##### Extracted entries #####

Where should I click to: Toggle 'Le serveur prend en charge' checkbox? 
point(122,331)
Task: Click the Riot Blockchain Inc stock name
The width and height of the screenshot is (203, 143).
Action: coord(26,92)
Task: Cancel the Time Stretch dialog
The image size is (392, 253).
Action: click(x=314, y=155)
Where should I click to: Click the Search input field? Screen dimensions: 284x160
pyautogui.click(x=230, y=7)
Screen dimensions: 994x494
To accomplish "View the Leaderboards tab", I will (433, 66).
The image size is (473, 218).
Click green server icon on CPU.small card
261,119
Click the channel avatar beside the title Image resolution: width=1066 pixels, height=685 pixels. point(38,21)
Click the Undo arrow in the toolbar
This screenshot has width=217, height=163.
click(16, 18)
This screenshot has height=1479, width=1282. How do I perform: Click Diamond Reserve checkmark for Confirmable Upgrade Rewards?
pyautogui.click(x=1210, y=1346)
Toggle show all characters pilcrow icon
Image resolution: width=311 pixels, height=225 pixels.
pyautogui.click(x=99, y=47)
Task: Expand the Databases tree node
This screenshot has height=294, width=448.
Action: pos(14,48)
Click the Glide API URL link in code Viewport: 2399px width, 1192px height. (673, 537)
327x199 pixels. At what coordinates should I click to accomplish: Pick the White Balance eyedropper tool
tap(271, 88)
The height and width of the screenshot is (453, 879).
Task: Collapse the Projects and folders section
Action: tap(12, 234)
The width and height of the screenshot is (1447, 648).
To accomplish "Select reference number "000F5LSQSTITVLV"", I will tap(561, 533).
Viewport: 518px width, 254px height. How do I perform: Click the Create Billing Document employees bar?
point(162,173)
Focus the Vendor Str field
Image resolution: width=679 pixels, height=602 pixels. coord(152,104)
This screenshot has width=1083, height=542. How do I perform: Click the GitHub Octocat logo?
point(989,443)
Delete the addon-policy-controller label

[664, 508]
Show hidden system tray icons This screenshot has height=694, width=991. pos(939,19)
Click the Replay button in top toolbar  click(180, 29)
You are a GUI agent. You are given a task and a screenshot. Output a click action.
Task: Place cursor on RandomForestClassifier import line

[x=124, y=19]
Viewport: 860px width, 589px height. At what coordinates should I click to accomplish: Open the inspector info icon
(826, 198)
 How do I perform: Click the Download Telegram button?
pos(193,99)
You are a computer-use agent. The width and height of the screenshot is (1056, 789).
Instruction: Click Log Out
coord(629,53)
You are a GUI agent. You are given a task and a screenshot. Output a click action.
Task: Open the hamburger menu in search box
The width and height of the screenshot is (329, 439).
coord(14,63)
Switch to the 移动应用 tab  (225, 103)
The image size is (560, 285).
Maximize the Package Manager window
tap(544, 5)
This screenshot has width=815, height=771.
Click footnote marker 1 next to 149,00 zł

#####

## Prompt
Every line from the start of the material above through the line that contains "Toggle show all characters pilcrow icon" must be written out exactly, with both ends included.

## Response to this task
Where should I click to: Toggle 'Le serveur prend en charge' checkbox? 
point(122,331)
Task: Click the Riot Blockchain Inc stock name
The width and height of the screenshot is (203, 143).
Action: coord(26,92)
Task: Cancel the Time Stretch dialog
The image size is (392, 253).
Action: click(x=314, y=155)
Where should I click to: Click the Search input field? Screen dimensions: 284x160
pyautogui.click(x=230, y=7)
Screen dimensions: 994x494
To accomplish "View the Leaderboards tab", I will (433, 66).
The image size is (473, 218).
Click green server icon on CPU.small card
261,119
Click the channel avatar beside the title Image resolution: width=1066 pixels, height=685 pixels. point(38,21)
Click the Undo arrow in the toolbar
This screenshot has width=217, height=163.
click(16, 18)
This screenshot has height=1479, width=1282. How do I perform: Click Diamond Reserve checkmark for Confirmable Upgrade Rewards?
pyautogui.click(x=1210, y=1346)
Toggle show all characters pilcrow icon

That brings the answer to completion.